The third part is handled with standard Unix file redirection.

Putting it all together, if you had a script myscript.m in the directory ~/my-matlab-stuff, and you want to run it from a shell script putting the output in myscript.out in the same directory, you could do something like

#!/bin/tcsh

module load matlab
cd ~/my-matlab-stuff
matlab -nodisplay -nosplash -r "run('~/myscript.m'); exit" > ./myscript.out

MATLAB and HPC

Mathworks currently provides two products to help with parallelization:

  1. Parallel Computing Toolkit (PCT): This provides support for parallel for loops (the parfor command), as well some CUDA support for using GPUs.
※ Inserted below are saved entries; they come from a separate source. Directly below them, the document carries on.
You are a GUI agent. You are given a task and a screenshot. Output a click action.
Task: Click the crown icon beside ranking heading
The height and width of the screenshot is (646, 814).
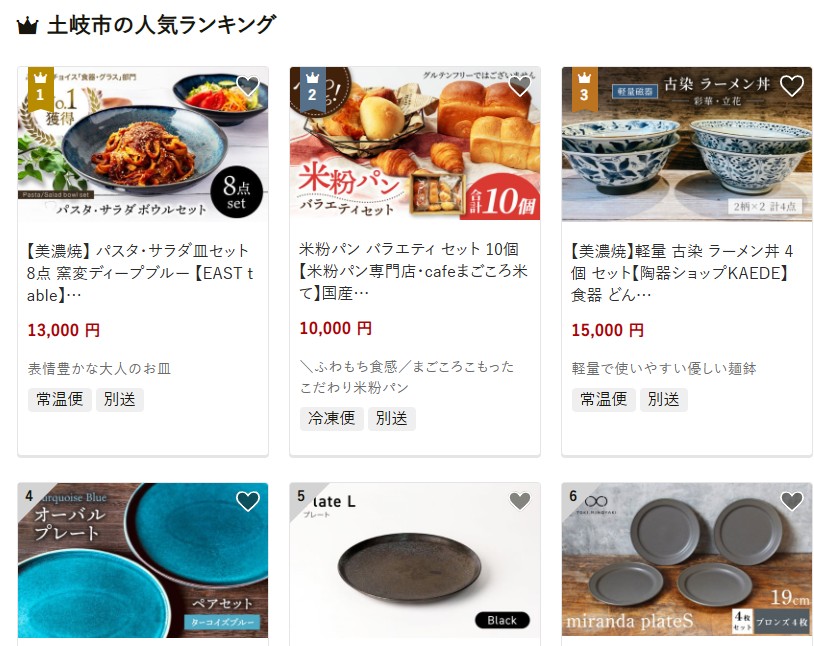[x=28, y=25]
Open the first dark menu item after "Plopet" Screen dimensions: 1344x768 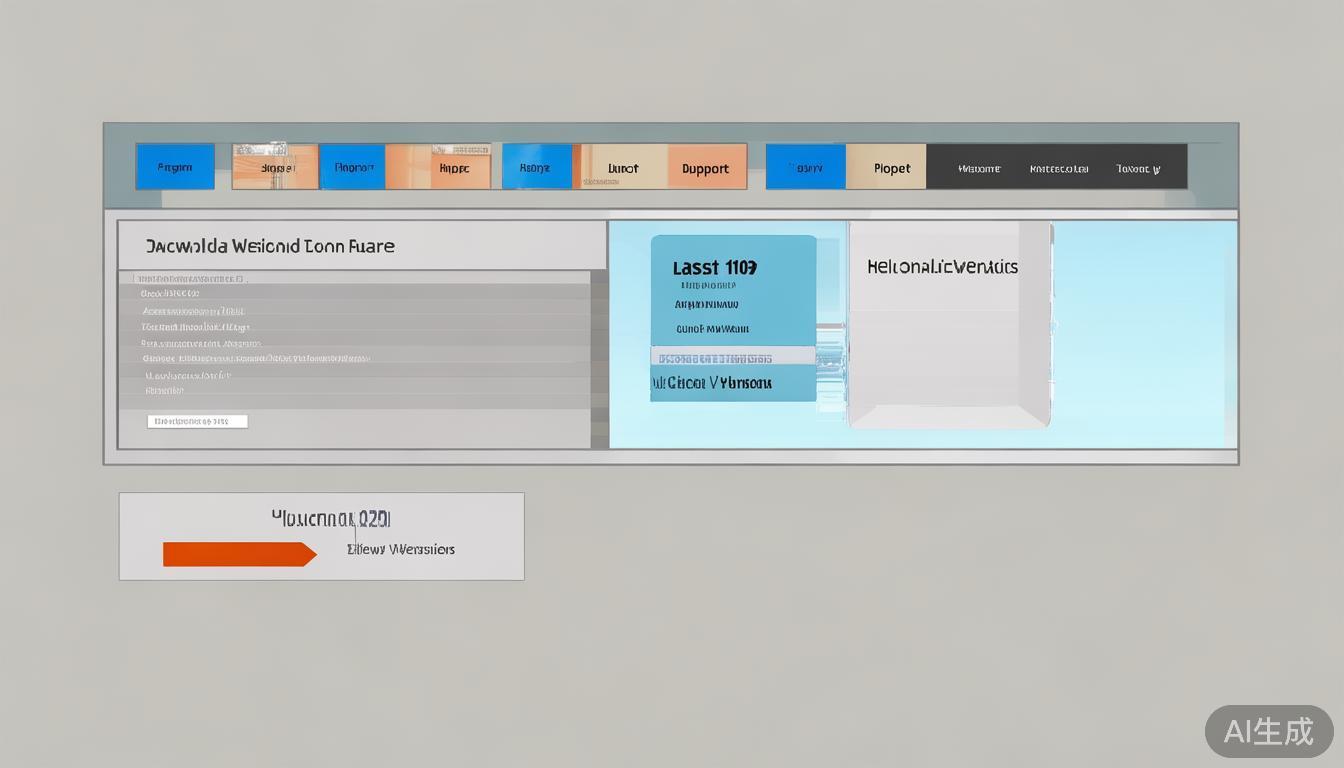click(x=978, y=168)
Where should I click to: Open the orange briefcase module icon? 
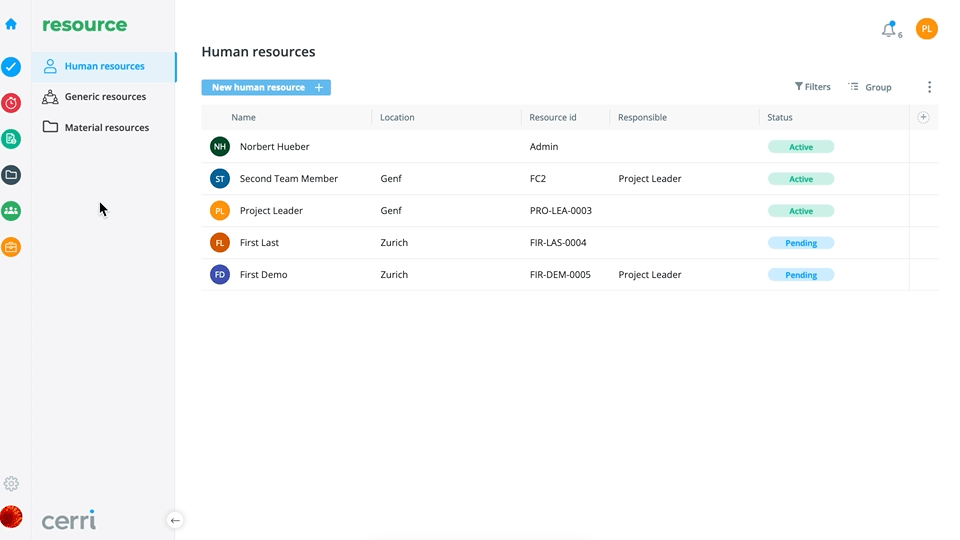pyautogui.click(x=11, y=247)
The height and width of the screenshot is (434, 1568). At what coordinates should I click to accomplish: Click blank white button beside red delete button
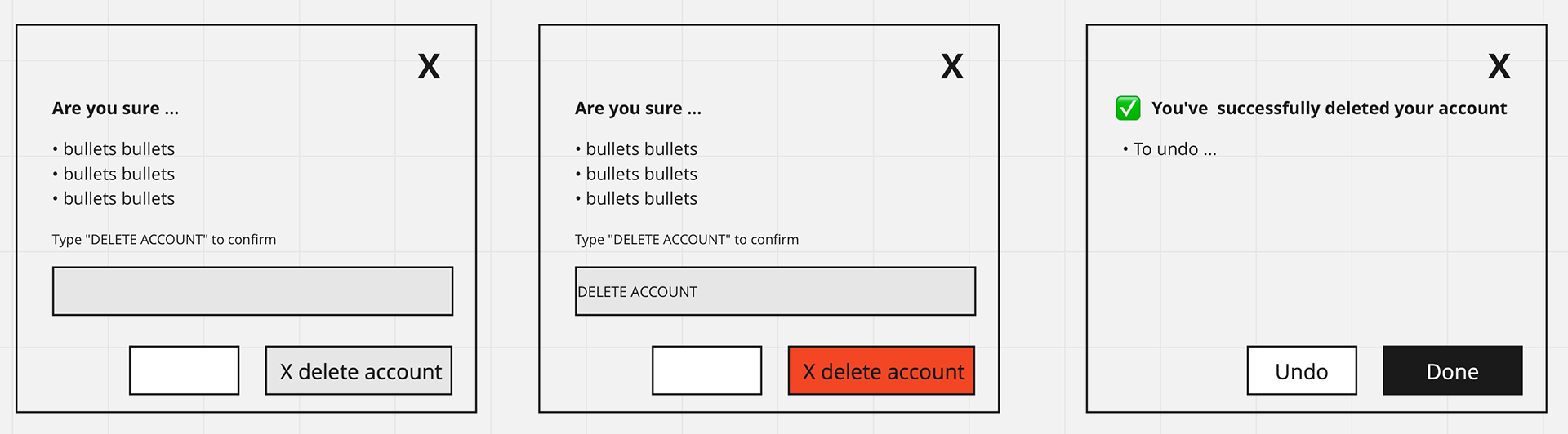707,370
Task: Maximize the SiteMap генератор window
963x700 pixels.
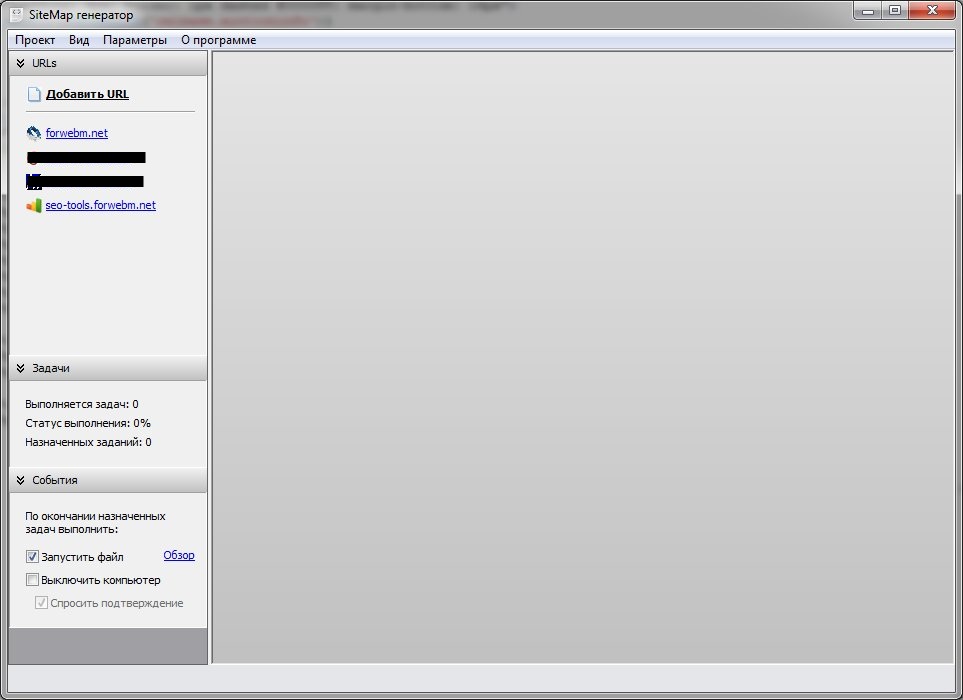Action: [x=894, y=11]
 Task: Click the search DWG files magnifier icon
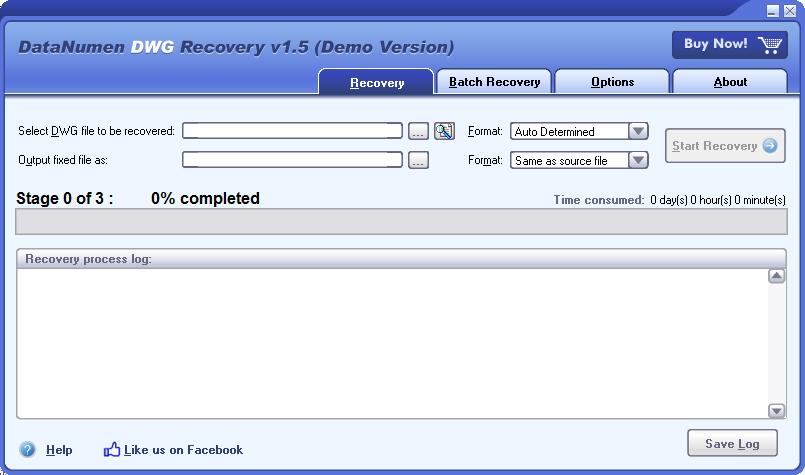pos(444,131)
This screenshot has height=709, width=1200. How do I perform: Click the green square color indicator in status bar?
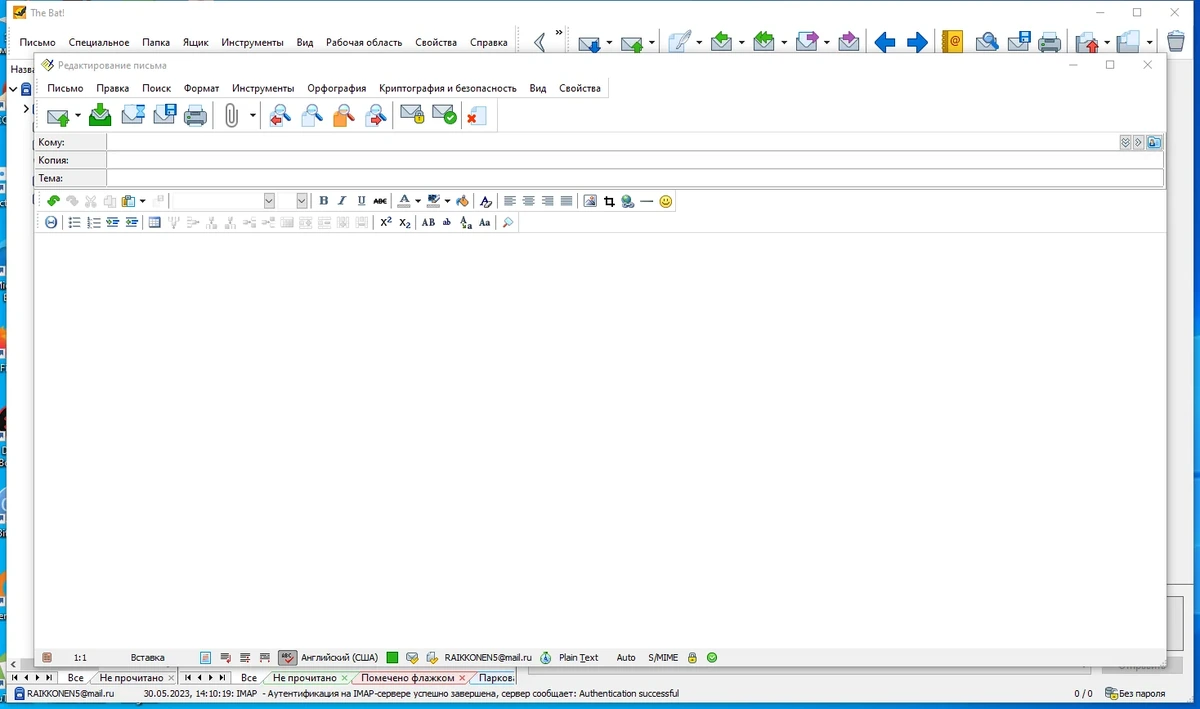[392, 657]

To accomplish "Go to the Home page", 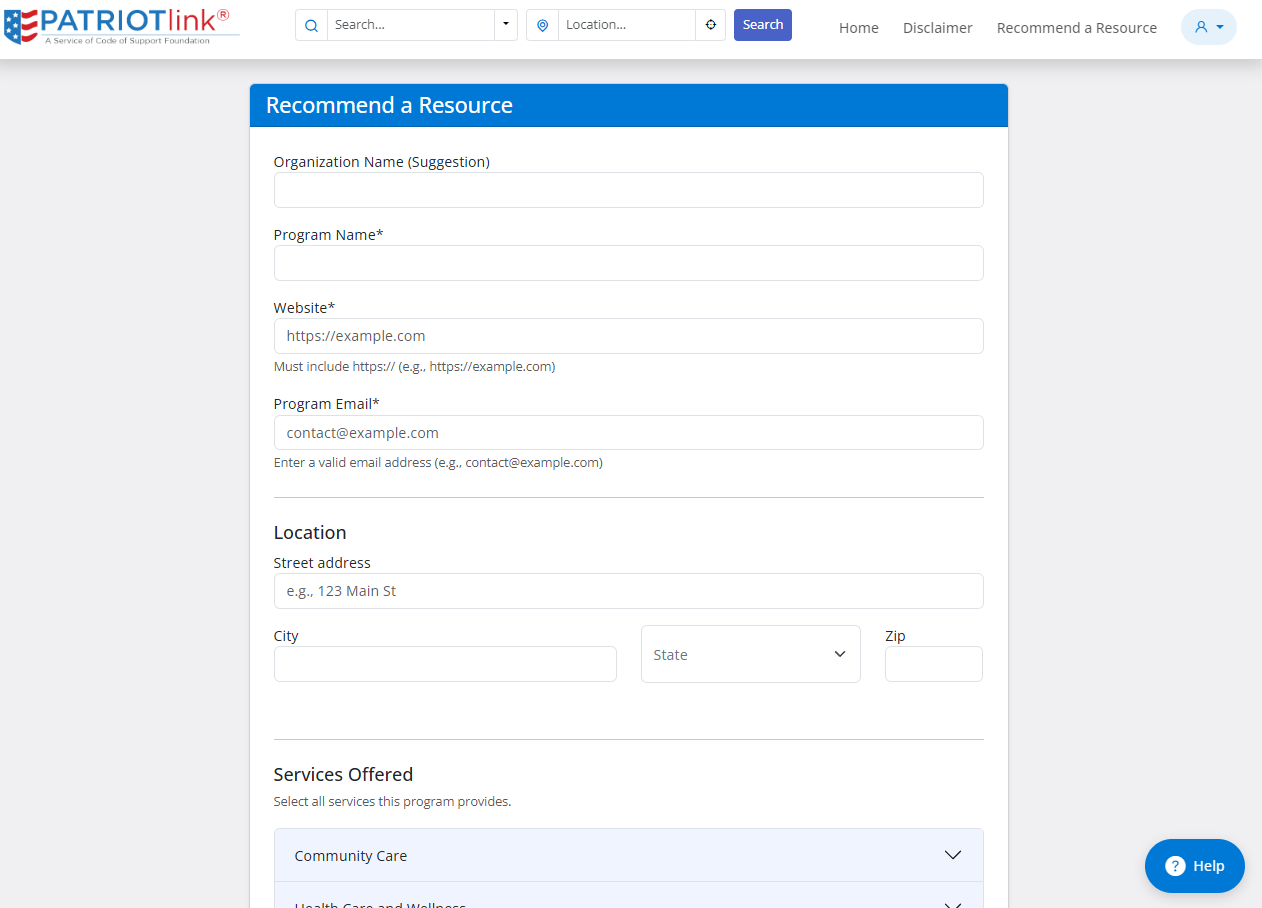I will point(858,28).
However, without the MATLAB Parallel Server (formerly named Distributed Compute Server, there are limits on the number of workers that can be created, as well as that all workers must be on the same node.
  2. MATLAB Parallel Server (known as Distributed Computing Server (MDCS) prior to 2019): This extends MATLAB desktop workflows to the cluster hardware, and allows you to submit MATLAB jobs to the cluster without having to learn anything about the cluster command line interface.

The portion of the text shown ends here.